God renews his covenant with Israel after the initial tablets containing the ten commandments were shattered. Moses created two more tablets and took them up the mountain, again for forty days, while God inscribed on them what had previously been written. When Moses came back down the mountain, he placed the tablets in the Arc, as God had instructed.
The Israelites began to travel from city to city. During their travels, Aaron died and Eleazar, his son, became priest in his place. Got set the Levi tribe aside to carry the Arc with the tablets throughout their journeys. All the other tribes of Israel received an inheritance of land. 10: 9 “Levi does not have a portion or inheritance like his brothers; the Lord is his inheritance.”
There seems to have been a pause between the time the initial tablets were shattered and when Moses came back down the mountain the second time with the second set of tablets. 10:10-11 “I stayed on the mountain forty days and forty nights like the first time. The Lord also listened to me on this occasion; he agreed not to annihilate you. Then the Lord said to me, ‘Get up. Continue your journey ahead of the people, so that they may enter and possess the land I swore to give their fathers.”
Throughout my life, I’ve gone through some very challenging times and have heard the words, “Stop and Listen.” I’m so used to putting blinders on and moving forward, that “Stop” and “Listen” were foreign concepts for me. On several occasions, things got so bad, that I did not have a choice. Those times, where I stopped everything, as bad as it felt, enabled me to listen to the voice within me and were the biggest moments of growth in my life. I’m a natural rebel, so the whole process of stopping and listening took some time – and was very challenging as I was shown my part in all the bad things I had been experiencing; however, when I was finally able to surrender and listen, as hard as it was to acknowledge my part in what I was experiencing, when I did, amazing growth took place and I felt led by God. That is a feeling that really cannot be described.
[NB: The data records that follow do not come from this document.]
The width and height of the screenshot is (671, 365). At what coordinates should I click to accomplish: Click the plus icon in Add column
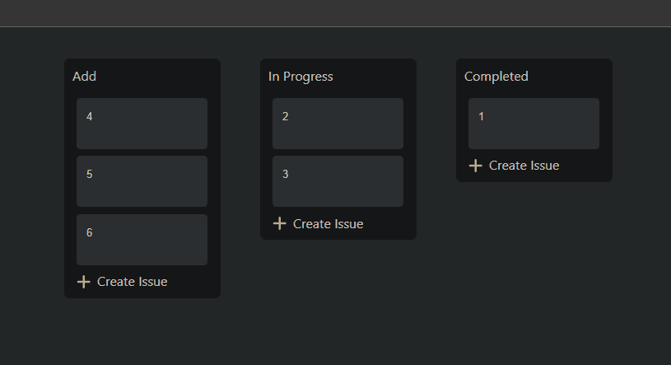(83, 282)
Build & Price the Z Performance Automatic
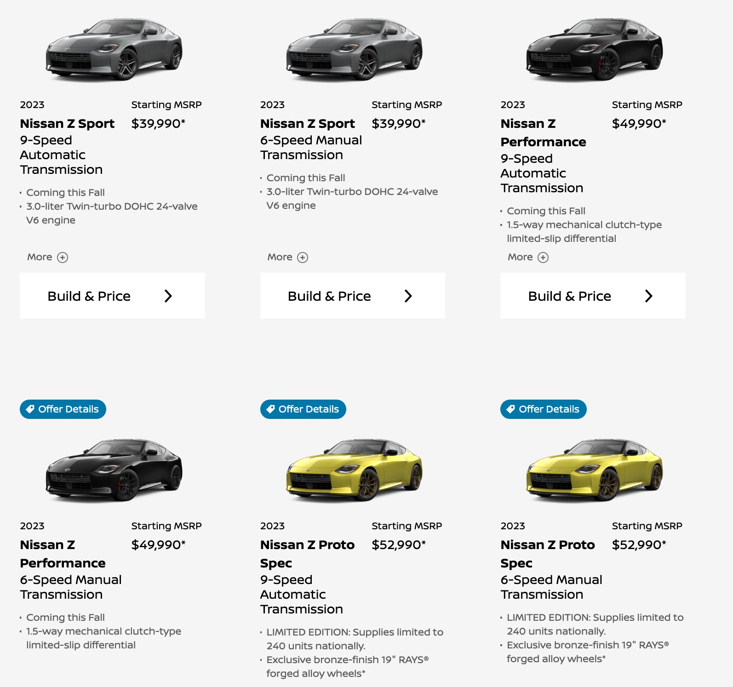This screenshot has height=687, width=733. point(592,296)
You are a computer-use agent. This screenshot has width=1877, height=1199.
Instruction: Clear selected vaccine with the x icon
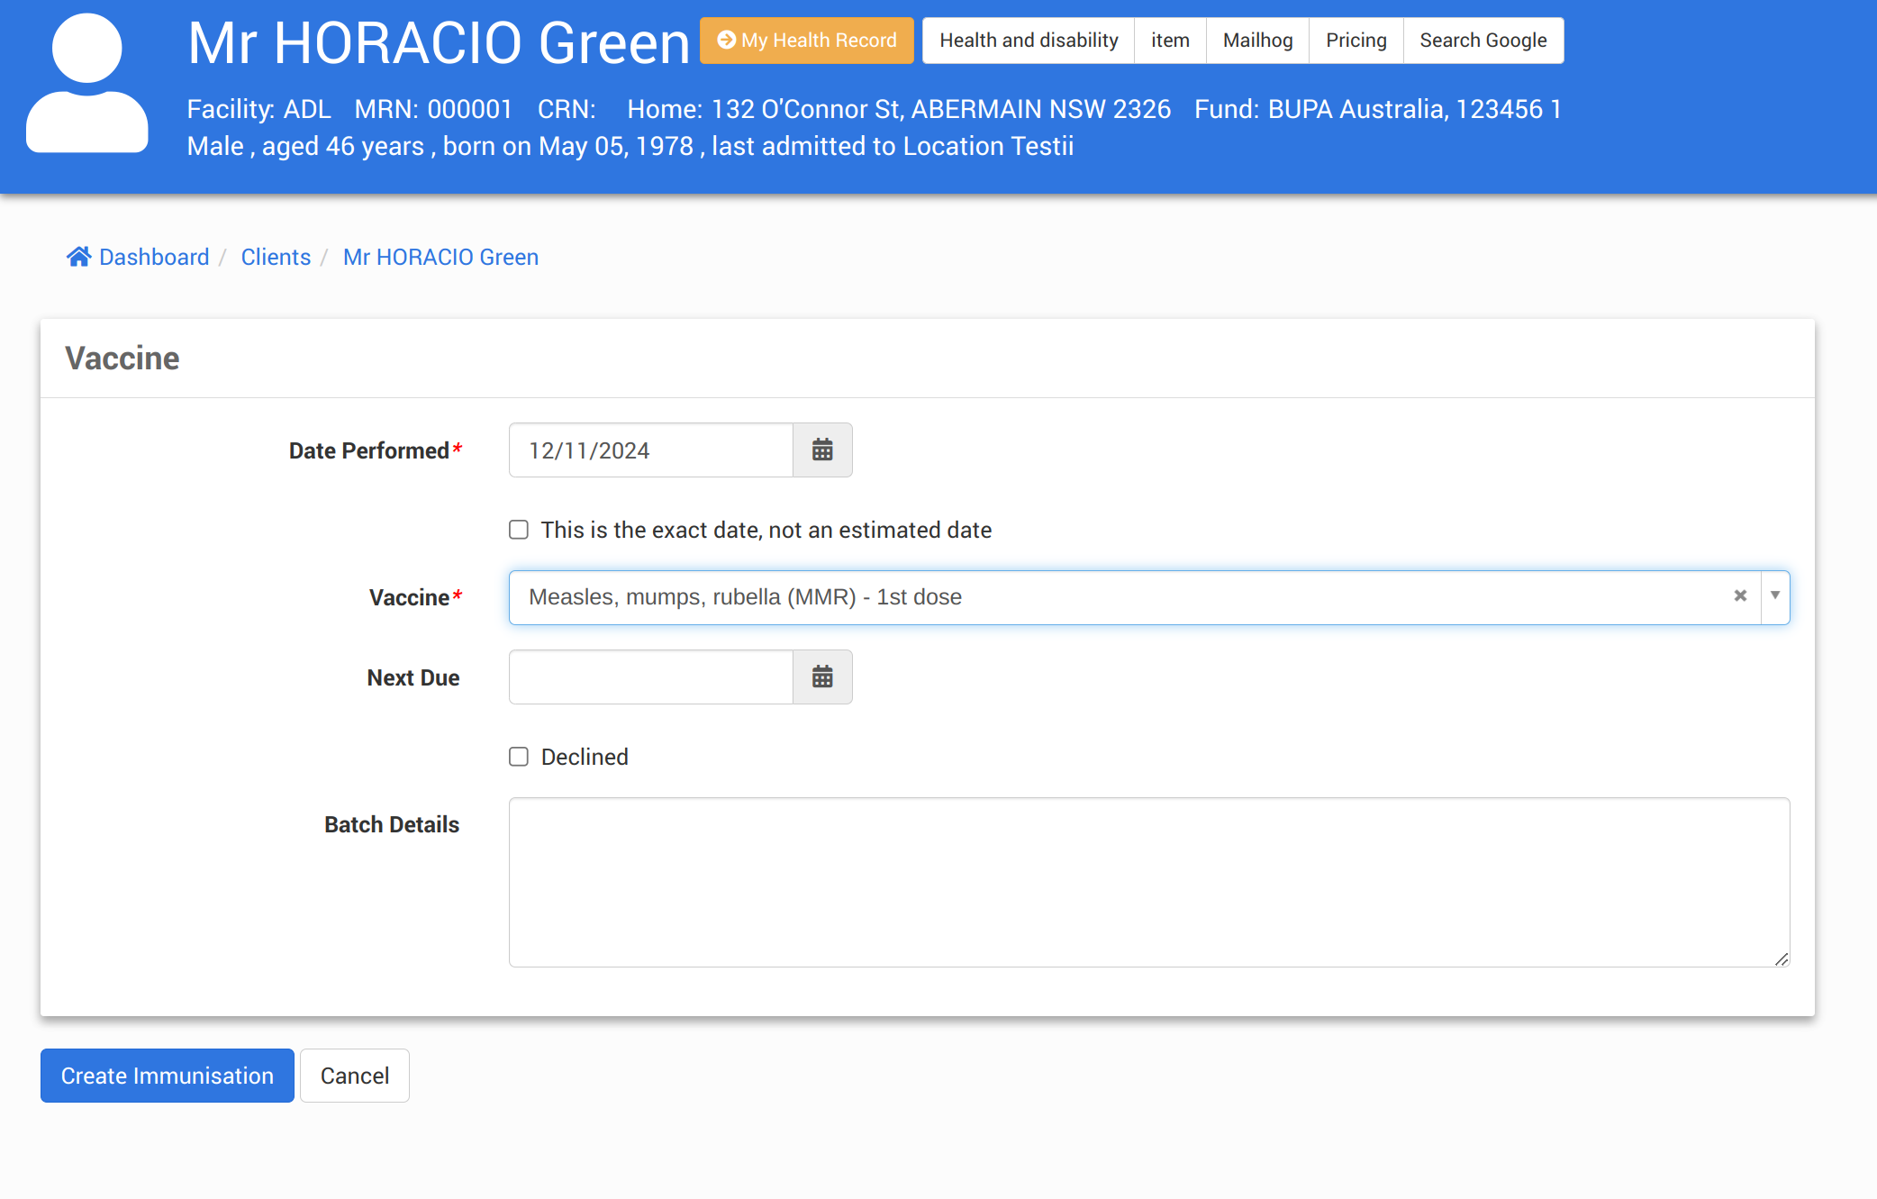pyautogui.click(x=1740, y=596)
After a period of rest, I was then able to see things much differently – like the lens of glasses that were once foggy, had been cleaned, and the direction was not only clearer, but the path way smoother than what I had previously been on, when I tried to do everything myself.
Moses then lets Israel know what God requires of them: 10:12-17 “And now, Israel, what does the Lord your God ask of you except to fear the Lord your God by walking in all his ways, to love him, and to worship the Lord your God with all your heart and all your soul? Keep the Lord’s commands and statutes I am giving you today, for your own good. The heavens, indeed the highest heavens, belong to the Lord your God, as does the earth and everything in it. Yet the Lord had his heart set on your fathers and loved them. he chose their descendants after them – he chose you out of all the peoples, as it is today. Therefore, circumcise your hearts and don’t be stiff-necked any longer.”
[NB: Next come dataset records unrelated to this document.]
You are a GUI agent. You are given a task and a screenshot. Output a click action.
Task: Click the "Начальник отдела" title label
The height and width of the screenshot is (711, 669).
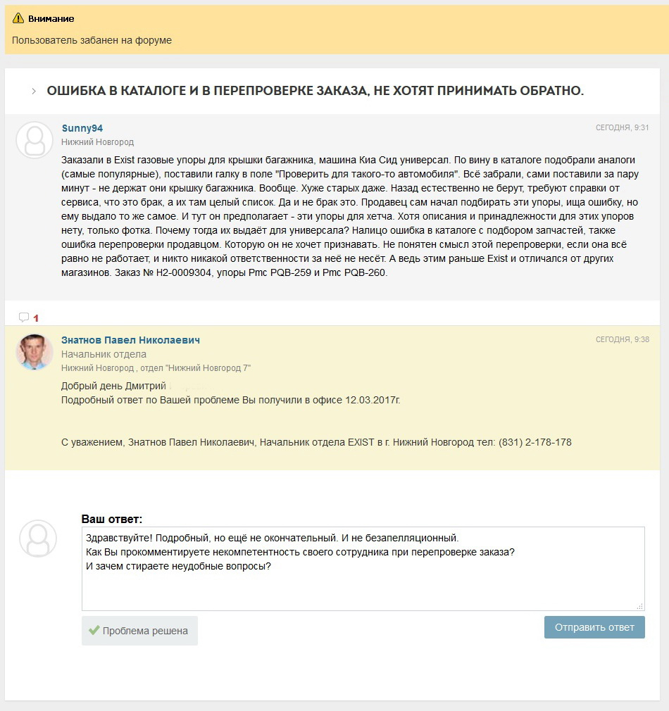pos(104,354)
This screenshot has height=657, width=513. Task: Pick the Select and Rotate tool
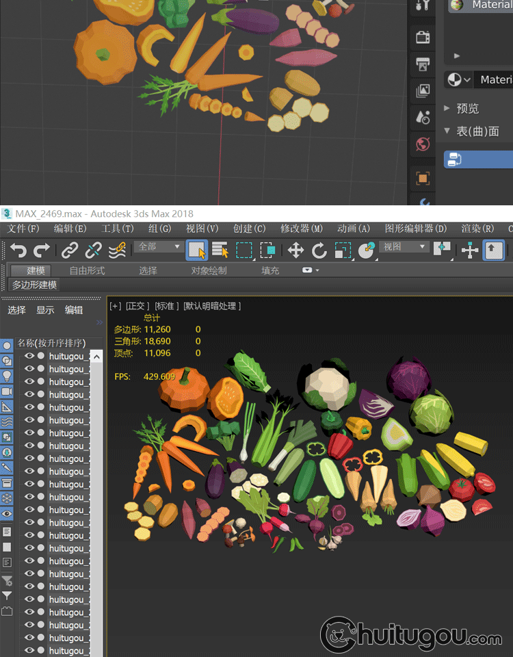click(319, 250)
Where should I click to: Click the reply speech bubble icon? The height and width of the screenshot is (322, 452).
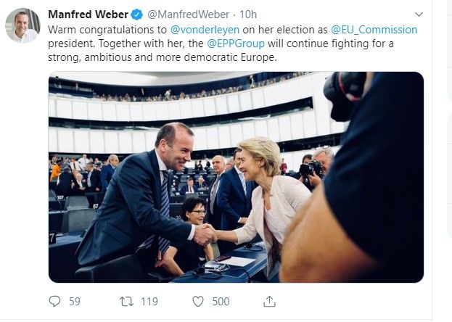tap(54, 301)
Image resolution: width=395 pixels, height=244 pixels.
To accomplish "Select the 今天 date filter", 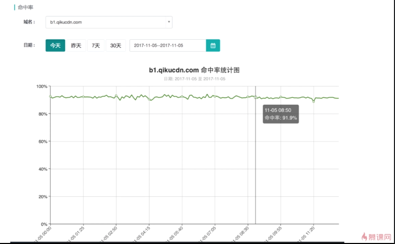I will (55, 46).
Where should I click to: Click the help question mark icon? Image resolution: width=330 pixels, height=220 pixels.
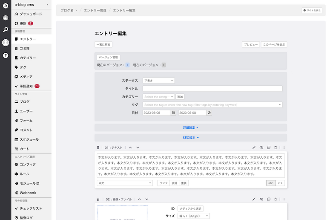point(6,55)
I never liked the phrase to fear God. I’ve always wanted to love God and not fear God. It took me some time to understand this. The fear comes from that inner fear when we do something wrong, whether on purpose or by accident, and we don’t want anyone else to know about it. We know that what we did was wrong; however, rather than confessing that what was done was wrong and taking the energy to make things right, we try to keep things hidden inside and it just eats away at us. There is a fear in doing the right thing. We know what is right – we can feel it inside ourselves. This is a healthy fear to have as it comes from a place inside of us where we are made in the image of God.
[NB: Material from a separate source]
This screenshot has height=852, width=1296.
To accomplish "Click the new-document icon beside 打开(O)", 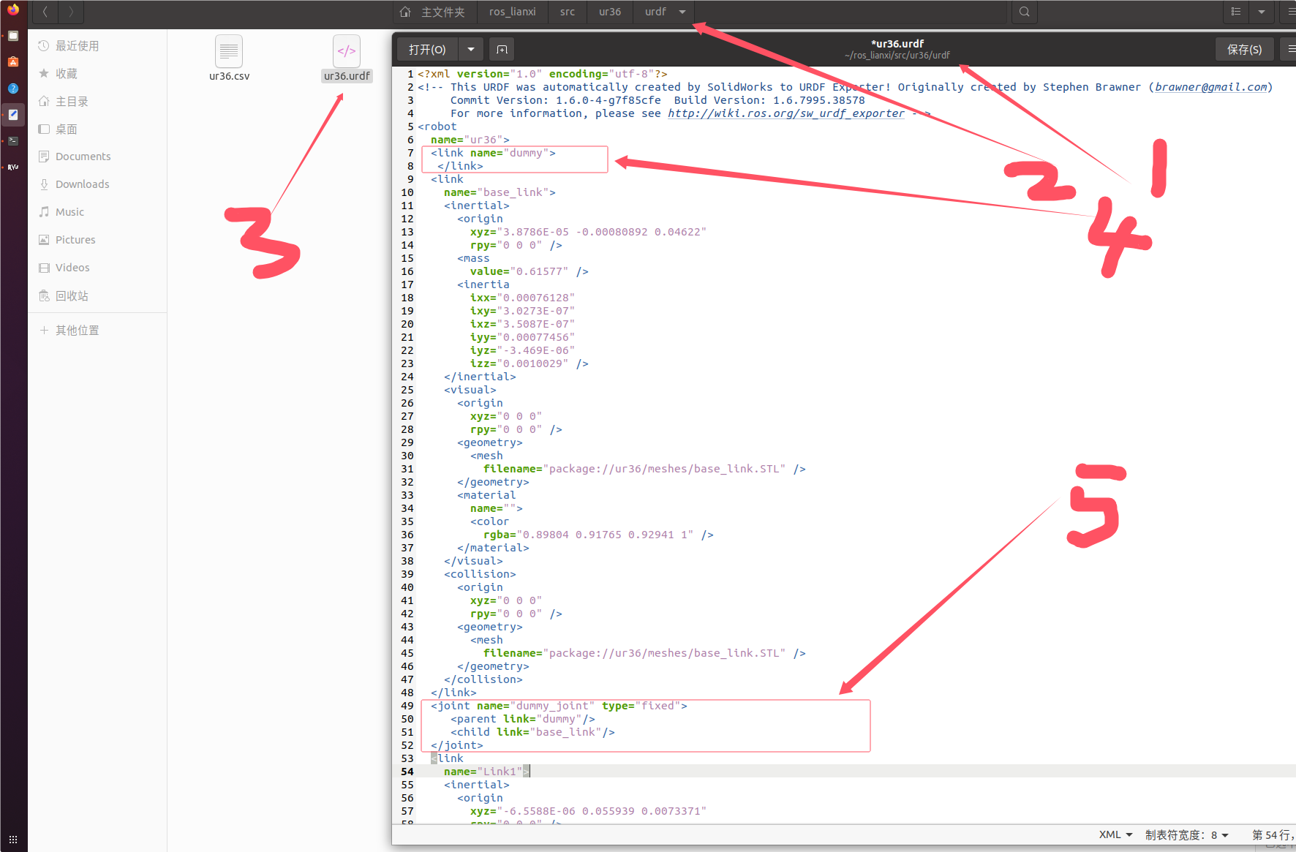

We can let that fear direct us in our actions, or eat away at us if we don’t listen to it. By listening and embracing that fear when we have a decision to make or are faced with an uncomfortable situation, we can act out of love that can be felt by others, even if the initial reactions are harsh. That love comes from within. It is God’s love. God calls us to love others as he has loved us. I have made MANY mistakes in my life, and will continue to make mistakes until the day I die. God loved me through mistakes that I just didn’t think were forgivable. The fears that once ate away at me and controlled my actions and decisions slowly turned into love that could be directed towards others, even those who I felt very challenged by.
10:18 – 19 “He [God] executes justice for the fatherless and the widow, and loves the resident alien, giving him food and clothing. You are also to love the resident alien since you were resident aliens in the land of Egypt.” The Israelites were resident aliens themselves when they lived in Egypt. God delivered them from very difficult and oppressive situations. As such, they should be able to relate to others in similar situations and be the first to show kindness towards them. God will deal harshly with individuals who take advantage of defenseless people.
Today, I am thankful for all that God has done for me. Let me continue to recognize potential fear when faced with decisions and interactions with others and respond from the love within rather than the fear from my pride. Let me love others as God has and continues to love me!